> [Activity]:
Establish how many lines in the material include the string "computer" and report it as a lone number.

>>>

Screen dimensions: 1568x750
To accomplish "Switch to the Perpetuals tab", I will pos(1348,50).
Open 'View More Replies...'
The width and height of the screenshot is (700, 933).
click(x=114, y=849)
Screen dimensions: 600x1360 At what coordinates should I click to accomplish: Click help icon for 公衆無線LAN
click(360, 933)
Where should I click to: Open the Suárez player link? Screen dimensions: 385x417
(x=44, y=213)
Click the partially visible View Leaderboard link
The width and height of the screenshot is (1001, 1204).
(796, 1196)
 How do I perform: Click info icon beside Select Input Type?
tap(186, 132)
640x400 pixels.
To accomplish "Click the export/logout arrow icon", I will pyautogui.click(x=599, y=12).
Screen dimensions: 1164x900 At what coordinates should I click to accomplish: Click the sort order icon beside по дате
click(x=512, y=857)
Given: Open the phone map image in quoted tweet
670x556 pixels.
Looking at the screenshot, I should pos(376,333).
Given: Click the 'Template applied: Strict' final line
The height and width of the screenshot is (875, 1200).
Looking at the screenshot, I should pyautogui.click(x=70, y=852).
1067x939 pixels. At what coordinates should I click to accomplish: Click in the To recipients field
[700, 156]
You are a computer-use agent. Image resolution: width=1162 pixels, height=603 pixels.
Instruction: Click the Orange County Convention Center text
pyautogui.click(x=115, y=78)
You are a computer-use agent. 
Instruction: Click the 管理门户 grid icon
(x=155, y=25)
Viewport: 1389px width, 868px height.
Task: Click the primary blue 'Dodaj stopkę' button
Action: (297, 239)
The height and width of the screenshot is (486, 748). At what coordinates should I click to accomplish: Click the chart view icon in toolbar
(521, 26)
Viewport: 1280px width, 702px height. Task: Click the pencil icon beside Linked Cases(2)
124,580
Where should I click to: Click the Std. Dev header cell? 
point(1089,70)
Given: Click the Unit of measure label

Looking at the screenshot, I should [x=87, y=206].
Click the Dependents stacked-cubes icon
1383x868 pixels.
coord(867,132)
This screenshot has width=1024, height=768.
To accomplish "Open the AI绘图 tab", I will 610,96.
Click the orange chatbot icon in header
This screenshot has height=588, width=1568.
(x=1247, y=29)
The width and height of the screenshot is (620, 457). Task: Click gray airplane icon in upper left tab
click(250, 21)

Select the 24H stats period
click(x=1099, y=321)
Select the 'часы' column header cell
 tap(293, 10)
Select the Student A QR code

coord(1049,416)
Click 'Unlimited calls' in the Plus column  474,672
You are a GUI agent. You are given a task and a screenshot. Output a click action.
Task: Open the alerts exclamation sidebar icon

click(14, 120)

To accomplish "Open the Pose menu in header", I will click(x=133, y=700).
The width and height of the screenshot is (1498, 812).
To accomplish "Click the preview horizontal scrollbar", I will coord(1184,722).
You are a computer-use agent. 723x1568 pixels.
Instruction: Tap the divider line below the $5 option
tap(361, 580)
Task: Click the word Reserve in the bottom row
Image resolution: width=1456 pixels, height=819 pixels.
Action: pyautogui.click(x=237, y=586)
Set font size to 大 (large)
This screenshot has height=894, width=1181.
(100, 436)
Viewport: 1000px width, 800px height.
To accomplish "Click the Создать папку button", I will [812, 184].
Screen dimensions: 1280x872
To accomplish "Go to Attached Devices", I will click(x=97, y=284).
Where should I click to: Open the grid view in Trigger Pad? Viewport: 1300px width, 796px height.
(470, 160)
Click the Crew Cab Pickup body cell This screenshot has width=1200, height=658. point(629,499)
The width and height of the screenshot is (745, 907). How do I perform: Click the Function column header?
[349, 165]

<<<

> [Solution to the exercise]:
3